Collect every line in the records below that contains the word "with".

+++

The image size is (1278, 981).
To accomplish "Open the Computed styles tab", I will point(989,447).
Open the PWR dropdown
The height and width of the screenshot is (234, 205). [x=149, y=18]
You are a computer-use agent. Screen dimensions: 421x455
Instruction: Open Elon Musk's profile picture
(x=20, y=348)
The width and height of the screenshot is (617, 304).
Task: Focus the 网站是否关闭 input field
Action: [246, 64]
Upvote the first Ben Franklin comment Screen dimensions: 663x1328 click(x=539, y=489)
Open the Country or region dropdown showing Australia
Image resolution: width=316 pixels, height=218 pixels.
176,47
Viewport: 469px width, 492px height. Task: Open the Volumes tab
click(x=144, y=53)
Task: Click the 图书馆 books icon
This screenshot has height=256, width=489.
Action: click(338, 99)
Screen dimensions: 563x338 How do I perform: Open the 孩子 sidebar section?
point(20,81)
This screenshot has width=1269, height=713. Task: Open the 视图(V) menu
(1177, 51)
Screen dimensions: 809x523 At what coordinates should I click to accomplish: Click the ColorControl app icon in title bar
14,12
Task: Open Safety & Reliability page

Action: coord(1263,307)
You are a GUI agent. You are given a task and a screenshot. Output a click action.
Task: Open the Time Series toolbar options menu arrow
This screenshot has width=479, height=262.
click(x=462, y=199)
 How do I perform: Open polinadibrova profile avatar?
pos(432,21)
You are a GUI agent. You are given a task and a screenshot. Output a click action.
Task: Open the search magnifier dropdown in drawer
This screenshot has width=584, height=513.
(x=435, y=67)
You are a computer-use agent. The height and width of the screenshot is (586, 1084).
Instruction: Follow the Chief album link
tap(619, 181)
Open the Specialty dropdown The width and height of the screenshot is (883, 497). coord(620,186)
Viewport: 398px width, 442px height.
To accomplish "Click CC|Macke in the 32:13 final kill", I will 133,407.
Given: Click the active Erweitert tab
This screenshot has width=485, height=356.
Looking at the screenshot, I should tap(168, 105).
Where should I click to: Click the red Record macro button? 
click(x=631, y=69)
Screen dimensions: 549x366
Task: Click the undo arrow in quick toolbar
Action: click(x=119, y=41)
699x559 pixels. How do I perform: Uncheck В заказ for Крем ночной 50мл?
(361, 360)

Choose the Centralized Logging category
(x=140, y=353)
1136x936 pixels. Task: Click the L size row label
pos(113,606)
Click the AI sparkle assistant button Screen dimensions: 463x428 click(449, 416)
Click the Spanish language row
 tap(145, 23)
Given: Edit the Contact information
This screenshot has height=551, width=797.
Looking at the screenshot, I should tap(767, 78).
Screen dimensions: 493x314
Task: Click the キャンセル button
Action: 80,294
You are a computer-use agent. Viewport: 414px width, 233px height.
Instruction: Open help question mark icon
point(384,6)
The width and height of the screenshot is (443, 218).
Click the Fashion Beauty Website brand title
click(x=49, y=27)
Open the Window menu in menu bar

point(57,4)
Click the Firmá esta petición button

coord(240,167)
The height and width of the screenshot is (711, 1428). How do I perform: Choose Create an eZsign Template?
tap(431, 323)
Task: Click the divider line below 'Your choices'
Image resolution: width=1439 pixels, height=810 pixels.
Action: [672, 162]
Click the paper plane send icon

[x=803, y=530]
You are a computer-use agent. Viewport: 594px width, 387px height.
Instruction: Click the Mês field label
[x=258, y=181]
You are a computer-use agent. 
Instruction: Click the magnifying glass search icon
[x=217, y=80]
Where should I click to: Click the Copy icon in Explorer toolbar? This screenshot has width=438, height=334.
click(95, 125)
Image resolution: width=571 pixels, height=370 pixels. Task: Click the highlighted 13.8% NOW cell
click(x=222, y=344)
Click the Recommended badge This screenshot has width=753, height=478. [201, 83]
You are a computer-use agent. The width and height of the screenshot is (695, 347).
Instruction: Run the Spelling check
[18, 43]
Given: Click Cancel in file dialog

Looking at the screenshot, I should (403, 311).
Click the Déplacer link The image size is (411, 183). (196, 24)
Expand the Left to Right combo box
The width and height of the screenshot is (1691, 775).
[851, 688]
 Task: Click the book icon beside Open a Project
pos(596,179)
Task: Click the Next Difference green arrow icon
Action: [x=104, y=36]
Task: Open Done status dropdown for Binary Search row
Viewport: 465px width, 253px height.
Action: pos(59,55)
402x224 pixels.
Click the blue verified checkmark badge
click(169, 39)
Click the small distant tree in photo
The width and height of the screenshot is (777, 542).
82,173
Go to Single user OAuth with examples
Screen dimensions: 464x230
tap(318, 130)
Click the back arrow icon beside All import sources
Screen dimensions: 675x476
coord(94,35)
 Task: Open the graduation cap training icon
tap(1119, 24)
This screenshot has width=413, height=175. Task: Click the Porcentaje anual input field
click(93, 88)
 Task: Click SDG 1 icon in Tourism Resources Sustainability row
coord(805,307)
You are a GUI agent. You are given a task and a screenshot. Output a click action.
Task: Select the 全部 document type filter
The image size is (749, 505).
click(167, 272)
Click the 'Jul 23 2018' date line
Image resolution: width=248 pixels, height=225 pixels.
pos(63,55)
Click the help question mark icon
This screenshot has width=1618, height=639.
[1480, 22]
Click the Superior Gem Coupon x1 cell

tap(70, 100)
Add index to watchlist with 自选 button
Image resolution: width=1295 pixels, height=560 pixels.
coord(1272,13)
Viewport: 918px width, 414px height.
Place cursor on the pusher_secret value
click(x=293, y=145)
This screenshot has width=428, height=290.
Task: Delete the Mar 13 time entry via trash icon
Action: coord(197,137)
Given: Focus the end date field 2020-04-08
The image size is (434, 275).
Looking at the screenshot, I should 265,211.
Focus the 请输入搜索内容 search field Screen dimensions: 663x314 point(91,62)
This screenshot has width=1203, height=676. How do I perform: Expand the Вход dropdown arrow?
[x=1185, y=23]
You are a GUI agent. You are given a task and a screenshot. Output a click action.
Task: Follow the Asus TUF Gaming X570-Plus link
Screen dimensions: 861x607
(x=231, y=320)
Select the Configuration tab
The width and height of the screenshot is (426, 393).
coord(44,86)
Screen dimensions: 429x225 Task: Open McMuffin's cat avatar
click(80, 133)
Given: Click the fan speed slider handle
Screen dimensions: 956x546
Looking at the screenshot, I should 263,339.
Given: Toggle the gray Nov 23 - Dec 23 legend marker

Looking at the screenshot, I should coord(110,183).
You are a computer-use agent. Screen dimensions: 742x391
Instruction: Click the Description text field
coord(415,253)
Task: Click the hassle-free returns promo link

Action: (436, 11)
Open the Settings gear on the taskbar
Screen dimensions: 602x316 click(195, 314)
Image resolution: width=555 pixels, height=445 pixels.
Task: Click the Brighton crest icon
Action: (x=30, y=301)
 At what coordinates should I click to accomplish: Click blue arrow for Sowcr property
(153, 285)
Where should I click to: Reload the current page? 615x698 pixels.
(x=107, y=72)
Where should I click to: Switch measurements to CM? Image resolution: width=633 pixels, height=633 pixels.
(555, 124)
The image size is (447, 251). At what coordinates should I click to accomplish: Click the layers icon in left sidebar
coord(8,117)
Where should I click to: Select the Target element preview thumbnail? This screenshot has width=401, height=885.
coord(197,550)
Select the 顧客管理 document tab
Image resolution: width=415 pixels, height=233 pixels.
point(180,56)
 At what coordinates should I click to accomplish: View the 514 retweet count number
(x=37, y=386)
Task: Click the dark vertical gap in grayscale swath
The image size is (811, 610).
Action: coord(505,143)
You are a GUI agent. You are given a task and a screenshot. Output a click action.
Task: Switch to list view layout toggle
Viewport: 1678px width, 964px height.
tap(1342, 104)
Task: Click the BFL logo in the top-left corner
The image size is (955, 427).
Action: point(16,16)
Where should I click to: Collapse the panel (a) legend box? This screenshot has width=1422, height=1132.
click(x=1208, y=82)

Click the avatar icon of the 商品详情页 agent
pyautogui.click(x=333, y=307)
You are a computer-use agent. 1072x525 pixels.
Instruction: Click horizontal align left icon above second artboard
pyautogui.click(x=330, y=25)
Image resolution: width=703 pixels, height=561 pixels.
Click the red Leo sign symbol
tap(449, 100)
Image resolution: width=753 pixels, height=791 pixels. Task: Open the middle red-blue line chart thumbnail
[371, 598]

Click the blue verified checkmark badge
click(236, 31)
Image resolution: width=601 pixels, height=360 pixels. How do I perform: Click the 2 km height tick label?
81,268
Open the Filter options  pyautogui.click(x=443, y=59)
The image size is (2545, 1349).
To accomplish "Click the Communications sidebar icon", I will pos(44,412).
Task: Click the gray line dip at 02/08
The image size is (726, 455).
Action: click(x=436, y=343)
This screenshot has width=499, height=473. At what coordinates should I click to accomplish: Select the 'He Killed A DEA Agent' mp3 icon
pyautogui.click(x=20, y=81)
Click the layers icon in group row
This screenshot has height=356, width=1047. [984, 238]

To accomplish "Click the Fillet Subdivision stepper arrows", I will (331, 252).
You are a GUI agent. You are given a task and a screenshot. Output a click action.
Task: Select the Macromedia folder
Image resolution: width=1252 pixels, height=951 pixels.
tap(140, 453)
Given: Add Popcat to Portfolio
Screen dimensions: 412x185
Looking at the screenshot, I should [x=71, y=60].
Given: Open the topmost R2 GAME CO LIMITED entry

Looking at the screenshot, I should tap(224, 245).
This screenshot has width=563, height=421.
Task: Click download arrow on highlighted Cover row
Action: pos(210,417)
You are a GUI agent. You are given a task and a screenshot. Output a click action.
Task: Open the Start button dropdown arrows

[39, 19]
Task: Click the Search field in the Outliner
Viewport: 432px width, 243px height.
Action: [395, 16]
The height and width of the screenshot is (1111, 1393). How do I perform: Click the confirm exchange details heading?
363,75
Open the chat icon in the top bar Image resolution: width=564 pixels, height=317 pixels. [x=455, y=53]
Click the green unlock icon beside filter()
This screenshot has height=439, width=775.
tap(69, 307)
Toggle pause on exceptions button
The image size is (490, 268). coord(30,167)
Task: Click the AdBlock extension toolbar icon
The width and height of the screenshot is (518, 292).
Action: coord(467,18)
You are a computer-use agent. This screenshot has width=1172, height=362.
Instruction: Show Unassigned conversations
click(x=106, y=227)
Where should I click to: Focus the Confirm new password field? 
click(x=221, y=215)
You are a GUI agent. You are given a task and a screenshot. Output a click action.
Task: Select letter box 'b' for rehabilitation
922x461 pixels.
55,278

+++

§ Your response
Go to Single user OAuth with examples
Add index to watchlist with 自选 button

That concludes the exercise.